The researchers postulate that similar mechanisms may be responsible for the different rates of liver cancer in men and women and suggest potential interventions for humans as well. This discovery may have implications for bladder cancer, which also occurs more frequently in men.
Citation: Naugler WE, Sakurai T, Kim S, Maeda S, Kim K, Elsharkawy AM, Karin M (http://www.ncbi.nlm.nih.gov/sites/entrez?Db=pubmed&Cmd=ShowDetailView&TermToSearch=17615358&ordinalpos=3&itool=EntrezSystem2.PEntrez.Pubmed.Pubmed_ResultsPanel.Pubmed_RVDocSum) . 2007. Gender disparity in liver cancer due to sex differences in MyD88-dependent IL-6 production. Science 317(5834):121-124.
Poor Diet Affects Respiratory Health of Teenagers
New epidemiologic research on teenagers in North America shows that a diet poor in essential vitamins, minerals and other antioxidant compounds is linked to increased risk for developing respiratory conditions - especially among smokers. The results suggest that higher dietary intake of antioxidant and anti-inflammatory micronutrients, such as vitamins A, C, and E and omega-3 fatty acids, such as those found in fish and algae, is linked to lower reports of cough and respiratory infections and less-severe asthma symptoms.
Lung growth and development parallels growth in physical stature; therefore the study subjects in late adolescence were near their peak of lung function. Analysis of questionnaires showed that 33 percent of the study subjects' diets were below USDA recommendations. One-third of the teenagers were overweight, another contributing factor for asthma, 72 percent did not take multivitamins, and 25 percent smoked.
This study adds to the body of knowledge that a healthy diet high in antioxidants is important for proper lung growth and development to reduce the risk of asthma as well as improve the general health of teens. The researchers conclude that snacks of fresh fruit and a simple nutritious family meal would be easy ways to help teens consume the proper amounts of essential nutrient.
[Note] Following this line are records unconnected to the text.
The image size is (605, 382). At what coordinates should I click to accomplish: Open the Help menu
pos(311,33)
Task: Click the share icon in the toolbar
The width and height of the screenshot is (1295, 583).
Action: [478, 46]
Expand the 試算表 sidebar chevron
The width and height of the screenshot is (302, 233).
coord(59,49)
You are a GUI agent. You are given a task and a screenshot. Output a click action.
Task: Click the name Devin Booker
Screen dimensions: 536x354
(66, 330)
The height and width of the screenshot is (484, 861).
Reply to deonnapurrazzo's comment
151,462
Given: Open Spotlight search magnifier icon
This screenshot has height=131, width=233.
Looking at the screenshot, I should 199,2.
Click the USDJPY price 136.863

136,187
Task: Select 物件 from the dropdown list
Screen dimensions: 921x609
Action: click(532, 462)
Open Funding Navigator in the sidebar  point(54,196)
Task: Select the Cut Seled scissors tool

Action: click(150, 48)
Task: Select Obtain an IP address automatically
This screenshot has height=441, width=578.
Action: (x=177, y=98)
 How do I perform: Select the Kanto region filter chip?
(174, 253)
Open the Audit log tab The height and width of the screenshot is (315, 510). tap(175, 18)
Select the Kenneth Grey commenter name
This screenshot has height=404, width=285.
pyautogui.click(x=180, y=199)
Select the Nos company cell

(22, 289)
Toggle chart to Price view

Citation: Burns JS, Dockery DW, Neas LM, Schwartz J, Coull BA, Raizenne M, Speizer FE (http://www.ncbi.nlm.nih.gov/sites/entrez?Db=pubmed&Cmd=ShowDetailView&TermToSearch=17475634&ordinalpos=4&itool=EntrezSystem2.PEntrez.Pubmed.Pubmed_ResultsPanel.Pubmed_RVDocSum) . 2007. Low dietary nutrient intakes and respiratory health in adolescents. Chest 132(1):238-245.